### TASK TO COMPLETE
An identical copy of all records below is to be written out.

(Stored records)
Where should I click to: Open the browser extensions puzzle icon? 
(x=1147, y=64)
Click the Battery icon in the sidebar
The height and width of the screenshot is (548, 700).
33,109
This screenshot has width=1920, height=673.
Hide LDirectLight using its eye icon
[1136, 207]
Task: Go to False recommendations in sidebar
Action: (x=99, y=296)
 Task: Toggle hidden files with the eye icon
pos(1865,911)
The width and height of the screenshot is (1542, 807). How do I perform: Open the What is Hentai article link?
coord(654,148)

### THE COMPLETED TASK
Where should I click to: Open the browser extensions puzzle icon? 
(x=1147, y=64)
Click the Battery icon in the sidebar
The height and width of the screenshot is (548, 700).
33,109
This screenshot has width=1920, height=673.
Hide LDirectLight using its eye icon
[1136, 207]
Task: Go to False recommendations in sidebar
Action: (x=99, y=296)
 Task: Toggle hidden files with the eye icon
pos(1865,911)
The width and height of the screenshot is (1542, 807). How do I perform: Open the What is Hentai article link?
coord(654,148)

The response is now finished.